Kedua sosok itu adalah ”muazin” bangsa. Sosok yang selalu berseru-seru menyuarakan kebaikan. Berseru bukan untuk kepentingan dirinya atau kepentingan golongannya, melainkan untuk kepentingan negara bangsa. Buya Syafii dan Prof Azyumardi menyusul KH Abdurrahman Wahid (Gus Dur) serta Nurcholish Madjid (Cak Nur) yang telah mendahului kita semua. Mereka adalah sosok-sosok pencerah bangsa ini.

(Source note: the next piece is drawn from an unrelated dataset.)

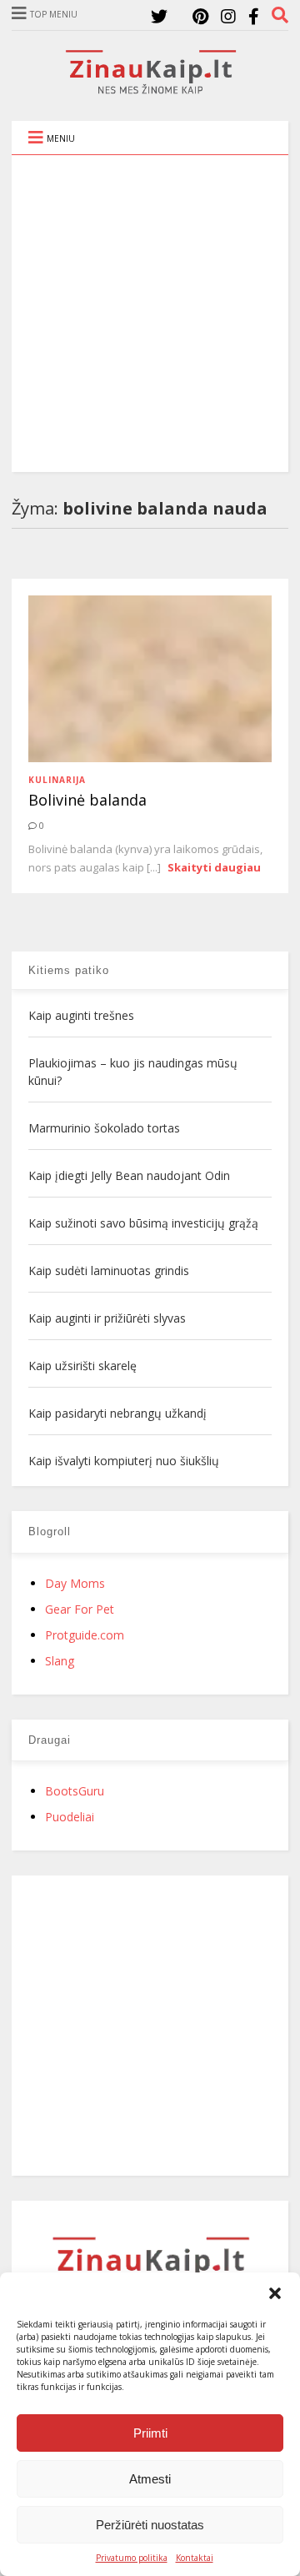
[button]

Azyumardi Azra, Guru Besar Ilmu Sejarah dari Universitas Columbia, adalah intelektual paripurna. Sejak tahun 2022, masyarakat pers mendaulat Azyumardi sebagai Ketua Dewan Pers. Ia diharapkan bisa menjadi benteng atas ancaman kebebasan pers dan independensi pers di tengah kian menguatnya kepentingan politik menjelang tahun 2024 serta penguasaan kelompok teknologi global.
Kekuatan karakter dan sikap independen Azyumardi adalah pilihan hidupnya. Cendekiawan Berdedikasi Kompas tahun 2015 ini memilih kehidupan yang sunyi. Ia memilih dua jalan sunyi: mengabdi pada dunia keilmuan di kampus dan memberi pencerahan dalam lingkungan umat Islam. ”Dunia kampus adalah dunia yang sepi, soliter, bukan dunia riuh rendah. Kalau saya berada di struktur partai atau lainnya, mungkin saya tak obyektif dan ada konflik kepentingan,” ujar Azyumardi (Kompas, 25 Juni 2015).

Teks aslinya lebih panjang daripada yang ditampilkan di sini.